Neglect case puts need for shelter at fore
The long-awaited question of when Washington Parish was going to construct an animal shelter resurfaced recently after approximately 40 animals were found abandoned.
When the neglect was discovered. the Washington Parish Sheriff’s Office issued an arrest warrant for Tolethia Joy Spell Jackson for aggravated cruelty to animals after the discovery. Jackson was previously convicted of cruelty to farm animals.
Authorities discovered eight rabbits, seven dogs, five cats, two guinea pigs and a duck abandoned without food or water. Officials estimated another 20 cats were left in the woods around the property.
“We’re getting closer all the time to an animal shelter. It’s definitely a lot closer than it was,” Parish President Richard Thomas said. “Definitely, animal cruelty has been a problem for a long, long time. We haven’t had as many problems as people might think. An animal shelter is mandated by the state, so that’s what we’re working on.”
The proposed 2,600-square foot facility is to be located on parish property in Sheridan. The building is on the grounds of a Department of Public Works facility on Yacc Road at the intersection of Louisiana Highway 10, between Bogalusa and Franklinton.
A parish shelter has been on the table for more than nine years.

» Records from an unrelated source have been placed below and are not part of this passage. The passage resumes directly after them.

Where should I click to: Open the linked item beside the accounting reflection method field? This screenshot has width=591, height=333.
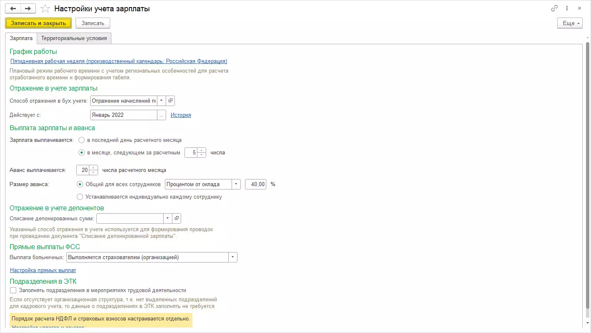click(170, 101)
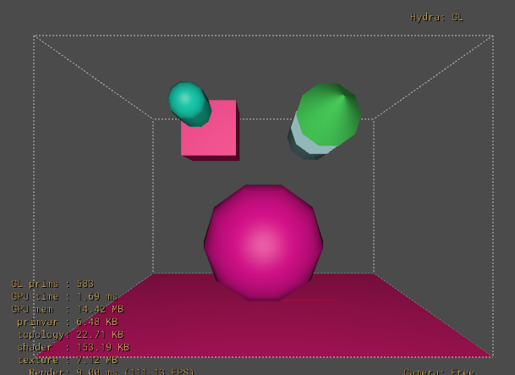
Task: Click the topology memory readout
Action: (x=71, y=334)
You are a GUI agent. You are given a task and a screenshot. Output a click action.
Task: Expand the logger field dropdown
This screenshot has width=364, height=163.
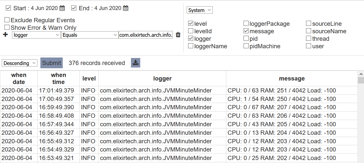click(36, 35)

“Money is the largest obstacle,” Thomas said. “Fortunately we have $120,000 from the State Legislature, but that wouldn’t build a good facility.”
The parish has another $70,000 to go toward the facility from the Louisiana Government Assistance Program, or LGAP. Funds from that program are earmarked to hire contract labor. The parish will solicit bids to construct a new waste water system, build fencing and gates to control the animal population and update the plumbing, electrical, HVAC and venting systems. Another $80,000 is available for purchase of materials.
Construction work is to include establishing a ventilated general kennel area with 3-foot-by-6-foot concrete runs, sloped drains and piping leading to a waste water system, climate-controlled intake and examination rooms with services required for temporary housing of stray and/or abandoned small animals, work room with food storage and preparation areas, bathing and grooming areas and a janitor’s station.
Construction materials purchased for the facility are currently being stored at the proposed facility on Yacc Road.
“Our mission is much broader than building a block and mortar building,” Washington Parish Director of Public Works Director Leo Lucchesi said. “An animal control and care program needs to be written and established. Additional funding will be necessary to establish a sustainable sheltering facility. That has been the hang up. It really has.”